Long gone are the days when Internet Explorer had 95% of the browser market. We have lived in multi-browser world since the start of the web. Whilst this has its plus point, it also has its downsides – none more so than ensuring backwards compatibility. Using HTML5 today is not simply a case of does the browser support it or not, but what aspects of the huge specification does it support and to what extent. A good site for seeing the various levels of support across browser releases, against different areas of the HTML5 specification can be found at CanIUse.com.
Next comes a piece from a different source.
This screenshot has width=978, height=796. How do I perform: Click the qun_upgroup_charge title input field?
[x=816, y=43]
The W3C’s answer to developers creating solutions with HTML5 is that the new features of the spec should “gracefully degrade” when used in older browsers. Essentially this means the new markup or API is ignored and doesn’t cause the page to crash. Developers should test and develop backwards compatibility. This can be an onerous task. However help is at hand with libraries like Modernizr you can detect what features of HTML5 the browser supports.
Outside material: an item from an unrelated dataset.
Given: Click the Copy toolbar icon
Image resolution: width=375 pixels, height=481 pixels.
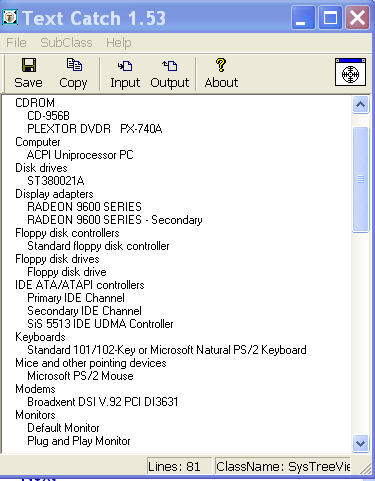Looking at the screenshot, I should tap(74, 65).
Once you know that the browser doesn’t support a HTML5 feature you have used you can write or use a 3rd party “polyfill”. In HTML, a polyfill is essentially code that is used to provide alternative behaviour to simulate HTML5 features in a browser that does not support that particular feature. There are lots of sites providing polyfills for different parts of the HTML5 spec, a pretty good one can be found here it lists lots of libraries covering almost all parts of the specification.

For me a big concern is that I’ve not yet been able to find a single provider that gives you polyfills for the whole of HTML5, or even the majority of the specification. This could mean that you have to use several different libraries, which may or may not be compatible with each other. Another big concern is that each polyfill will provide varying levels of browser backwards compatibility i.e. some will support back to IE 6 and some not.
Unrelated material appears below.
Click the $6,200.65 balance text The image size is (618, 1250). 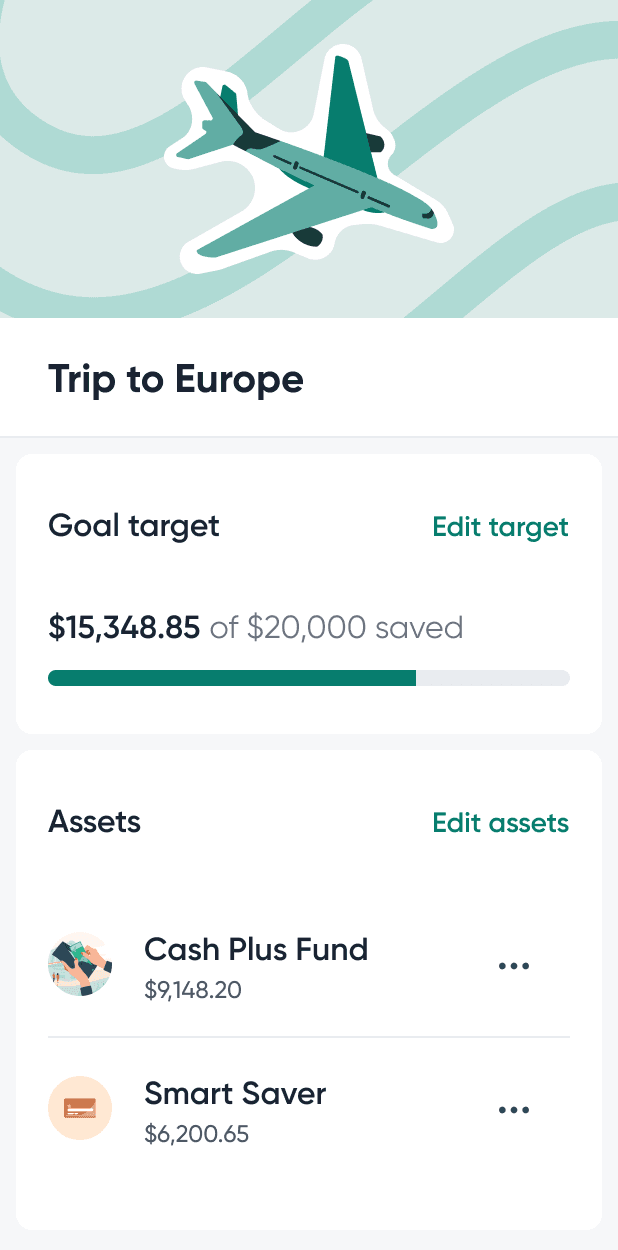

With users moving more of their browsing towards smartphones and tablets which typically have the latest browser technology supporting HTML5, backwards compatibility may not be an issue. However it will be several years before the HTML5 spec is complete, and even then there are new spec’s being created all the time within the W3C. So far from being a temporary fix the use of polyfills will become a standard practice in web development, unless of course you take the brave stance of saying your application is only supported on HTML5 browsers.

However this does raise another question, if you can simulate HTML5 behaviour do you need to start using HTML5 at all to create richer applications? The answer is quite possibly not, but having one will certainly improve your user experience and make development of your rich internet applications simpler.

HTML5 The proprietary standard

October 16, 2011

The good thing about standards is that they are uniform across different vendor implementation. Well that is at least the primary goal. So how does a vendor make a standard proprietary?

Well it’s quite easy really you provide extensions to the standard for features that are not yet implemented in the standard. Vendors wouldn’t be that unscrupulous would they? For example would they create application servers following standards but add their own extensions to “hook you in”, sorry I mean to add value beyond what the standards provide ;o)

I’m sure Microsoft’s announcement at Build to allow developers to create Windows 8 Metro applications using HTML5 and Javascript took many Microsoft developers by surprise. What is Microsoft’s game plan with this?

Optimists will cry that it opens Metro development out to the wider base of web developers rather than just to the closed Microsoft community. Cynic’s will argue that it is an evil ploy for Microsoft to play the open card whilst actually hooking you into their proprietary OS. In the cynics corner a good example is Microsoft’s defiant stance of Direct3D versus the open standard alternative OpenGL. This has lead to Google developing Angle, effectively allowing OpenGL calls to be translated into Direct3D ones so that the same programmes can be run on Microsoft platforms.

Whatever it is developers aiming for cross platform conformance will need to stay sharp to ensure that proprietary extensions do not make the application incompatible in different environments.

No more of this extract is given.